- Directed by: Martin Hollý
- Screenplay by: Tibor Vichta
- Starring: Radoslav Brzobohatý Michal Dočolomanský Soňa Valentová Leopold Haverl
- Cinematography: František Uldrich
- Production companies: Barrandov Studios Slovenská filmová tvorba Koliba (SFT)
- Release date: 1981;
- Running time: 88 min.
- Languages: Slovak Czech

= Night Riders (1981 film) =

Night Riders (Slovak: Noční jazdci or Czech: Noční jezdci) is a 1981 Czechoslovak film.

==Cast==
- Radoslav Brzobohatý as Halva
- Michal Dočolomanský as Marek Orban
- Leopold Haverl as Babušek
- Jozef Adamovič as Imro Jakuvec
- Karol Čálik as Paľo Šebo-Macúch

==Synopsis==
Shortly after World War I and the creation of the First Czechoslovak Republic, two war veterans are confronted in a small village in the north of Slovakia bordering Poland. The village is home to one of the veterans, Marek Orban (Michal Dočolomanský). As it is isolated and lacks job opportunities, he persuades the inhabitants to emigrate to America. The villagers have to sell all the cattle to be able to buy the boat tickets, but it still is not enough. Marek Orban has to smuggle horses to Poland.

The other veteran, customs officer Halva (Radoslav Brzobohatý), arrives from Prague to protect the borders and the law of the new republic.

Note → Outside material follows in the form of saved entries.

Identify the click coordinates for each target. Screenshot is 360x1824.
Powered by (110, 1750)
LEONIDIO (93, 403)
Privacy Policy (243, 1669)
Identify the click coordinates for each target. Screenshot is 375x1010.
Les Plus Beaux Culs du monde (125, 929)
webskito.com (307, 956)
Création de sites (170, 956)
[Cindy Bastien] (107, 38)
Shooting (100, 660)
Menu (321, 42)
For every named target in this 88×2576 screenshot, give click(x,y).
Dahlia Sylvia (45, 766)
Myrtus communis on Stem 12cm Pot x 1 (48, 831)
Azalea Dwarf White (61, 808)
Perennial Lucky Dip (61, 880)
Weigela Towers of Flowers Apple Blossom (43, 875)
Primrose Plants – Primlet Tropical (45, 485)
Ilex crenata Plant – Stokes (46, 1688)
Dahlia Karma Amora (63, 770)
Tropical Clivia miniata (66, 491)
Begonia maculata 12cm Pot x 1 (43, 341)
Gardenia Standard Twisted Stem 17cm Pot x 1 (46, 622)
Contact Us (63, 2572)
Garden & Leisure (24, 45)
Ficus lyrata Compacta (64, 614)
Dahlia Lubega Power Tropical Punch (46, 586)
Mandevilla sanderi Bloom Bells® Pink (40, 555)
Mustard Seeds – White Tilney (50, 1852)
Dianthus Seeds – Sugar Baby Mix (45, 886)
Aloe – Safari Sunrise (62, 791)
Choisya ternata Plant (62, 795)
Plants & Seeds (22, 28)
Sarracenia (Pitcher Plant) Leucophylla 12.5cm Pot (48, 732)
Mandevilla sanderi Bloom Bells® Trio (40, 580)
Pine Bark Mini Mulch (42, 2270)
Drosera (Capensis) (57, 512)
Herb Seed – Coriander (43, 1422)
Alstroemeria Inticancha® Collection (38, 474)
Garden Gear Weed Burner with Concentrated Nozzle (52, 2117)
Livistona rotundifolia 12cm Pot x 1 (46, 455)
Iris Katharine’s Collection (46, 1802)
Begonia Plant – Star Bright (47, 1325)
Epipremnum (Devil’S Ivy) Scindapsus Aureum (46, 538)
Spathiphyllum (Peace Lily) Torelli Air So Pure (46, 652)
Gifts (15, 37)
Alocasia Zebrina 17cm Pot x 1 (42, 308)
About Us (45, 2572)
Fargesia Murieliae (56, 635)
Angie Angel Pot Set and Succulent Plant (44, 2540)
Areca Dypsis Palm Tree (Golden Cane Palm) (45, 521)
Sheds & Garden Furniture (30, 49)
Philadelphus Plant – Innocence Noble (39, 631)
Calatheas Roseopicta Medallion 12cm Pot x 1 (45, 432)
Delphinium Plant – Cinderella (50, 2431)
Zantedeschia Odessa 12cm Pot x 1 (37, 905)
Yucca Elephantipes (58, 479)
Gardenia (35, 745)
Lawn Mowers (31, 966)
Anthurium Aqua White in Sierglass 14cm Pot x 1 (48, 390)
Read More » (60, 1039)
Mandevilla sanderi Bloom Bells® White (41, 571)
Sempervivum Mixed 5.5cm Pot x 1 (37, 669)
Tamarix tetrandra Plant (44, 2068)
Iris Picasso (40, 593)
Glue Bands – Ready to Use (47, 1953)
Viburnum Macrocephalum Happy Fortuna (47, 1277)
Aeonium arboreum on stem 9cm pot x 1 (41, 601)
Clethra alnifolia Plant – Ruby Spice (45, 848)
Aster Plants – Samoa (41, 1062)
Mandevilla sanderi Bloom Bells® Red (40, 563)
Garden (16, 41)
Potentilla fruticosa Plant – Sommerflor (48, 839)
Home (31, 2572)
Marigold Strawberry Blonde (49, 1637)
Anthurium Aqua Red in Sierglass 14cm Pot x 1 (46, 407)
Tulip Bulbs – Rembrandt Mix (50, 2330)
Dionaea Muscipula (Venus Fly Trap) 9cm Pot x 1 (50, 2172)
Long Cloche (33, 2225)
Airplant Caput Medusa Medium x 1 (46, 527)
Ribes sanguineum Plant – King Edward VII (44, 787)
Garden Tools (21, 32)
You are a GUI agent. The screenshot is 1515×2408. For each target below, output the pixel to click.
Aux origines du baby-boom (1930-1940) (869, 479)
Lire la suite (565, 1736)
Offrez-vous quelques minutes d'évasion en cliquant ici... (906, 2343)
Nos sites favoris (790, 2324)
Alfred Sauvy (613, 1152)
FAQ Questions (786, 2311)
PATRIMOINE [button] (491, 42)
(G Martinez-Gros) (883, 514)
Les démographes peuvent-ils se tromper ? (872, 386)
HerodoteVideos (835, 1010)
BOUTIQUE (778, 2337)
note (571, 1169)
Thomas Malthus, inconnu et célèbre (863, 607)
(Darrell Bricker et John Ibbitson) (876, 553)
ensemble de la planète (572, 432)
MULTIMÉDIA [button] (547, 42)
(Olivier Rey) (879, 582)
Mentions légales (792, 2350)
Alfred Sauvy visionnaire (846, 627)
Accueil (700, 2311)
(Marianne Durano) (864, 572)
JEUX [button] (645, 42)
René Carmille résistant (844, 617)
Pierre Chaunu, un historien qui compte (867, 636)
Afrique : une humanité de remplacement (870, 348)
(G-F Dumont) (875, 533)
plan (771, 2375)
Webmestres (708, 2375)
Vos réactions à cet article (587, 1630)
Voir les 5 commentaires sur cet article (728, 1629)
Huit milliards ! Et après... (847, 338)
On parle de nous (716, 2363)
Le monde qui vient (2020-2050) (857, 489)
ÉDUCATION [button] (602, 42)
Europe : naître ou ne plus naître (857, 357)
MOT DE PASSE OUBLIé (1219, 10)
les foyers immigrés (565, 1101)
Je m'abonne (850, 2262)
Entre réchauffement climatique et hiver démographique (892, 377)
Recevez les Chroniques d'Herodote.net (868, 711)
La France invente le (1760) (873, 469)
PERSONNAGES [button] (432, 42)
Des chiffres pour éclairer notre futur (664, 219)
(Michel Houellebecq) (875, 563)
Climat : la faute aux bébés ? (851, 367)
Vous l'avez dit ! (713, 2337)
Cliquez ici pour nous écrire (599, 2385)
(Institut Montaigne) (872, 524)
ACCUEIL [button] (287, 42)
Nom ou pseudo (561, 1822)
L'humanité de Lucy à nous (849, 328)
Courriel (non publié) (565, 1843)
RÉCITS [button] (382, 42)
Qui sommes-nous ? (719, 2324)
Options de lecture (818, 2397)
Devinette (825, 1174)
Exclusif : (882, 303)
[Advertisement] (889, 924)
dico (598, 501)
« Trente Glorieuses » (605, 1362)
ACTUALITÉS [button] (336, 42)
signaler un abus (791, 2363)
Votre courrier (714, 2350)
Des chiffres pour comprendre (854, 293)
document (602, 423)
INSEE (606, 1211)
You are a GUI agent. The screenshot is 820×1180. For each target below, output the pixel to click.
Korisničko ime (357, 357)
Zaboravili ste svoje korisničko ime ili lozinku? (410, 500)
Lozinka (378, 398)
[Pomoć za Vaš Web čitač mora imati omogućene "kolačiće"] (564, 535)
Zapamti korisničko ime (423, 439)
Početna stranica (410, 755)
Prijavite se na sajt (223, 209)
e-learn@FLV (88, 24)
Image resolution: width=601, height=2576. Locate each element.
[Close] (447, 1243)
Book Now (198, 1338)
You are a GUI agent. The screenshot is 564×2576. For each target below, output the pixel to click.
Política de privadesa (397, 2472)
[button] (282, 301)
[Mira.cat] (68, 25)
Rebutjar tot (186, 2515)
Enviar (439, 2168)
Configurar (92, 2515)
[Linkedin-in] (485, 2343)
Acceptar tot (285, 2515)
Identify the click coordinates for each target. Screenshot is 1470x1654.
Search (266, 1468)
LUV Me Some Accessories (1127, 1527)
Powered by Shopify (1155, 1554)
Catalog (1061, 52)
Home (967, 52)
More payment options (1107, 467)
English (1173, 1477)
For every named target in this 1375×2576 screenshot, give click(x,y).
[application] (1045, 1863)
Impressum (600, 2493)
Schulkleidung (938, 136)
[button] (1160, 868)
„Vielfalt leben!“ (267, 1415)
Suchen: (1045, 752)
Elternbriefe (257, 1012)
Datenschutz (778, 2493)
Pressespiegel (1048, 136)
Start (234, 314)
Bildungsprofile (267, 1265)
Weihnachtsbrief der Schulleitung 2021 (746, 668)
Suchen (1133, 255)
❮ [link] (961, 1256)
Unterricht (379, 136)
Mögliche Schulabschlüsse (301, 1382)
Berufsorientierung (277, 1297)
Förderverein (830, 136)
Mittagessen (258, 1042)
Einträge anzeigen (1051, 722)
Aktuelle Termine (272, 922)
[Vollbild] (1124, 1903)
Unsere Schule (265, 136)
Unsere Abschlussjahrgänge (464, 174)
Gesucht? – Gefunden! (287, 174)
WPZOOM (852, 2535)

Both men of honor and principle, they are led to conflict which results in a death of villagers and customs officers.
The absurdity of this tragedy is underlined at the end of the film when the border is moved, the village becomes a part of Poland and in the background Marek Orban can be seen smuggling horses from Poland to Poland.